▶ Document segment:
::::::::::
But here’s the funny thing about earworms: we’d love to write one. You have to admit, you’d feel a certain sense of smugness and satisfaction if you overheard someone say, “I’ve got that new song by [insert your name] in my brain, and it’s driving me crazy! I can’t get it out!”
Creating an earworm often means that the song rises in the public consciousness far higher than it normally would, or even should. But that’s not always the case. Some earworm songs are very high quality tunes that anyone would wish to have written.
But because a song has that earworm quality, it goes around and around in our heads, relentlessly torturing us, with little or no regard for the quality of the song.
Some famous ear worm songs, out of a potential list of thousands or more (Listen at your own risk):
- Macarena (written by Los del Río)
- Who Let the Dogs Out (written by Anslem Douglas)
- We Will Rock You (written by Brian May)
- Hallelujah (written by Leonard Cohen)
- Elvira (written by Dallas Frazier)
Just to reiterate the point, while an earworm is occasionally a song melody that doesn’t warrant attention, some of the songs in that list are top-notch tunes that any songwriter would give their eyeteeth to have written.
::::::::::
▶ Given data:
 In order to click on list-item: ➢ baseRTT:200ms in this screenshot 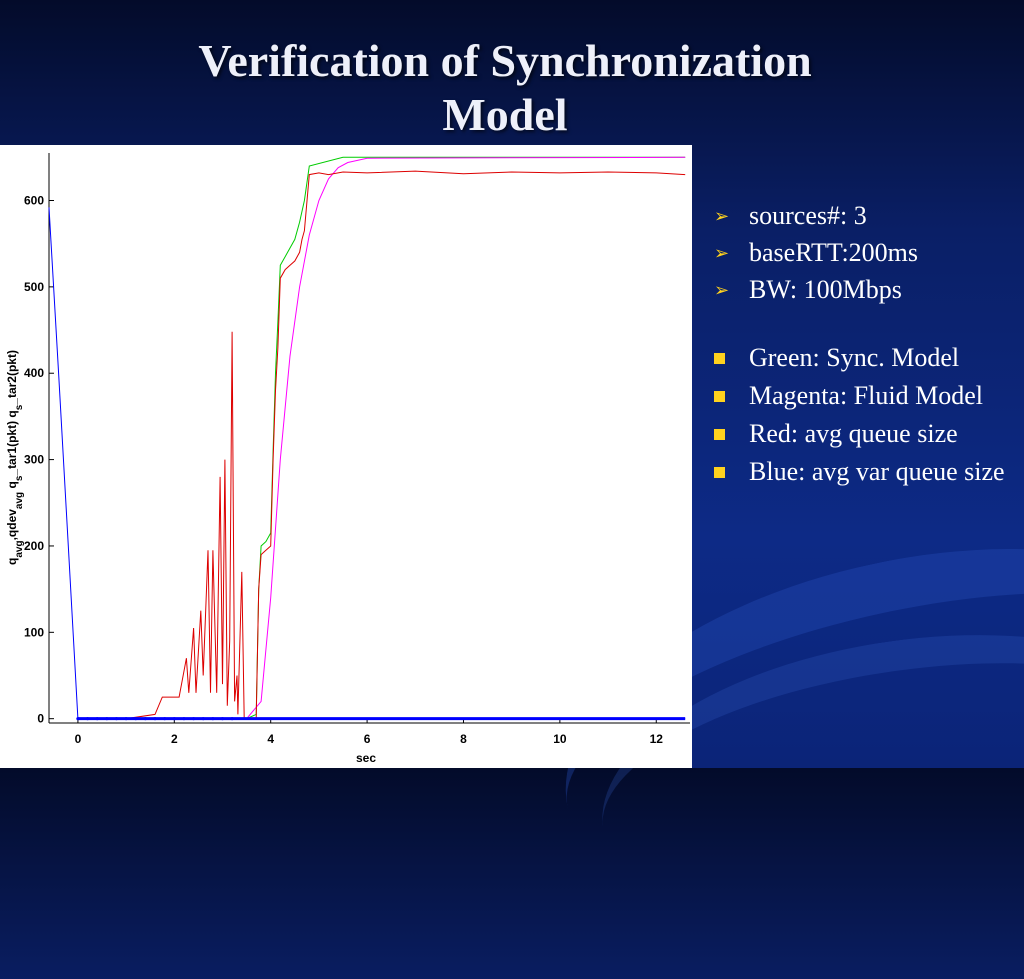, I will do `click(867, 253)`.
::::::::::
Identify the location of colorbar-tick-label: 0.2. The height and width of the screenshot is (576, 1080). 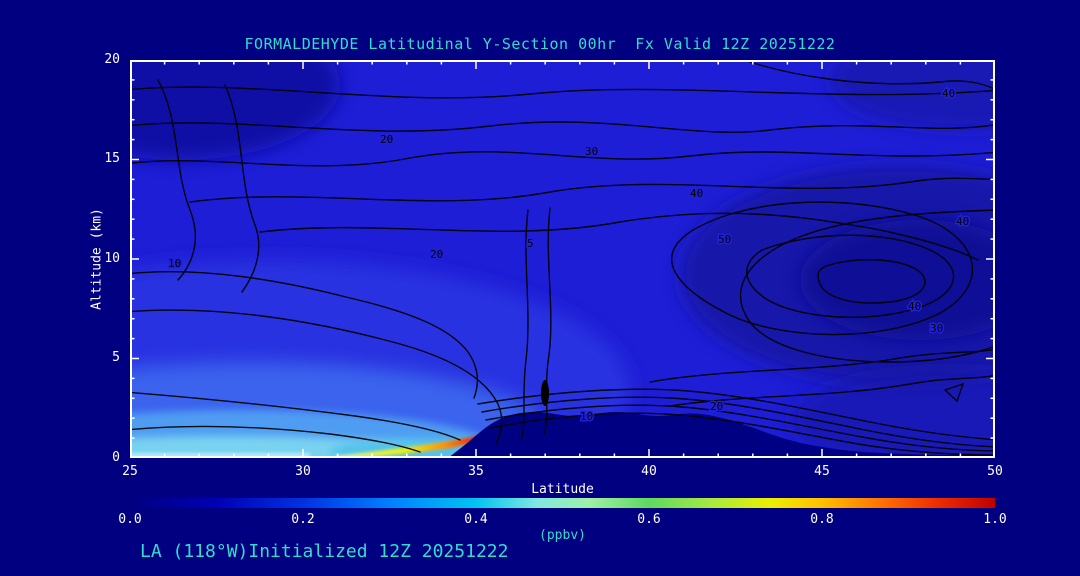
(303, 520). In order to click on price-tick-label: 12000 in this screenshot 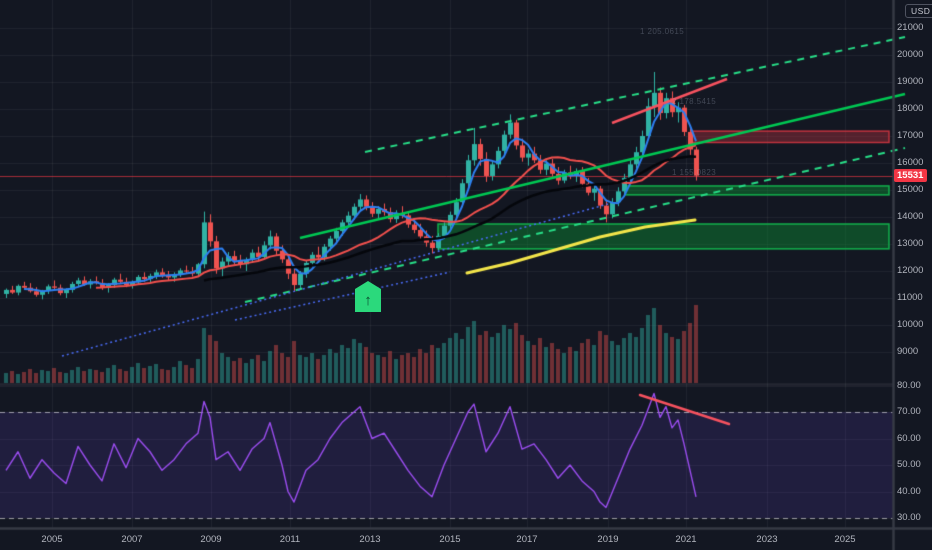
::::::::::
▶ Instructions:
#1 In the earworm passage, who is named as the writer of "We Will Rock You"?
#2 Using the earworm passage, explain why a songwriter would love to write an earworm.
The items have no connection to the earworm passage.

▶ Solutions per task:
#1 Brian May.

#2 A songwriter would feel a certain sense of smugness and satisfaction on overhearing someone complain that their new song is stuck in that person's head and driving them crazy.